The senior class of UConn field hockey finished its collegiate careers much the way they started. A celebration on the field and a national championship trophy raised in the air. Between their championship freshman and senior seasons, Charlotte Veitner, Maureen Schott, Karlie Heistand, Casey Umstead and Nina Klein lost only six games and made the Final Four every season.
But more than all the wins or the awards, these Huskies want to be remembered for how they approached their sport.
“Just our attitude, our presence, and that we were good leaders,” Heistand said. “It’s more of the team aspect for us to be able to get the team motivated and just be there together and have a team that plays so well together and cares so much for each other.”
The seniors’ work ethic and commitment to the program also shined during their time at UConn.
“There are just no words to express what a joy it’s been to work with this particular class,” head coach Nancy Stevens said. “ They couldn’t have done much more for the University of Connecticut.”
Every senior had a role on the team. Each one a cog that kept the unstoppable machine that is UConn field hockey rolling.
Even after leading the nation in scoring and becoming the program’s all-time leading scorer, Veitner knows her success would be possible without the teammates beside her.
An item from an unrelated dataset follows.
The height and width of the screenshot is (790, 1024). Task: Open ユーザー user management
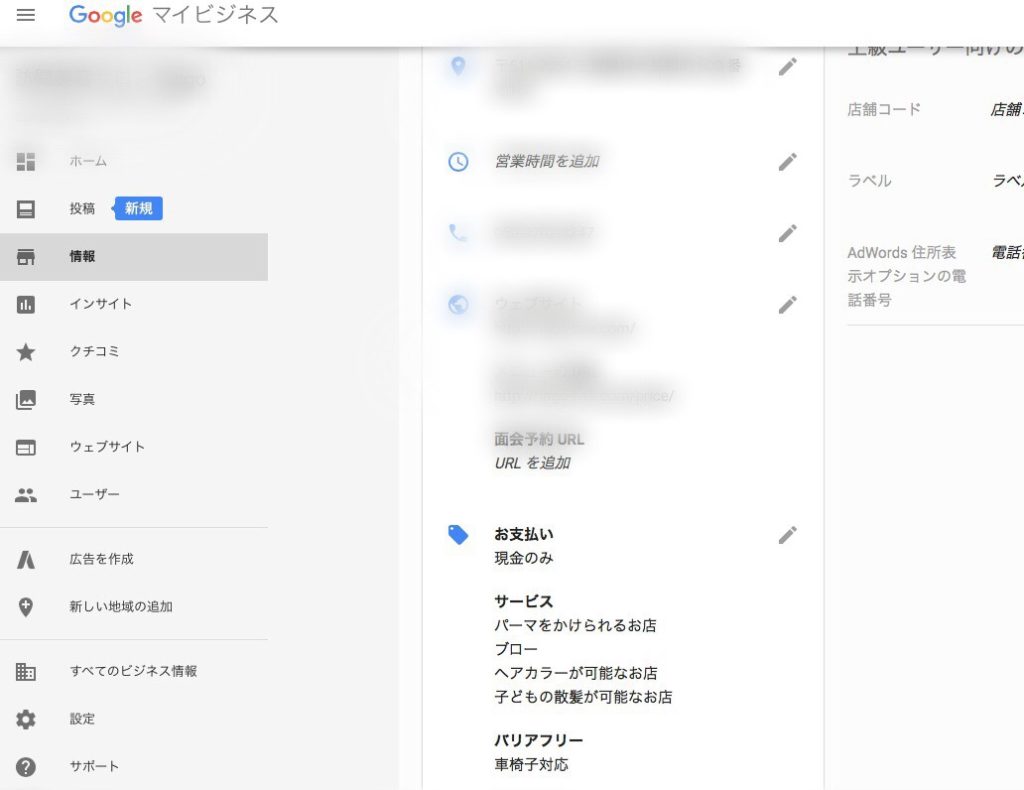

“If I hadn’t been on a team that was outscoring their opponents by a margin of four goals I wouldn’t have been able to score that much,” Veitner said. “I don’t really have a whole lot of defensive responsibility. I kind of leave that to the rest.”
Klein was the backstop of UConn’s defense, starting all 23 games in goal and recorded a career-high 12 shutouts. Klein redshirted in 2013, sitting behind Sarah Mansfield before taking over the starting role and winning a national championship in 2014.
“I wanted to perform well, but when we won the National Championship it was kind of a shock,” said Klein. “For a freshman goalkeeper to come in behind a four-time All-American, it’s crazy.”
Schott can relate to Klein. The forward redshirted her freshman year before developing into a key role player for the Huskies. She believes the experience was a valuable learning moment.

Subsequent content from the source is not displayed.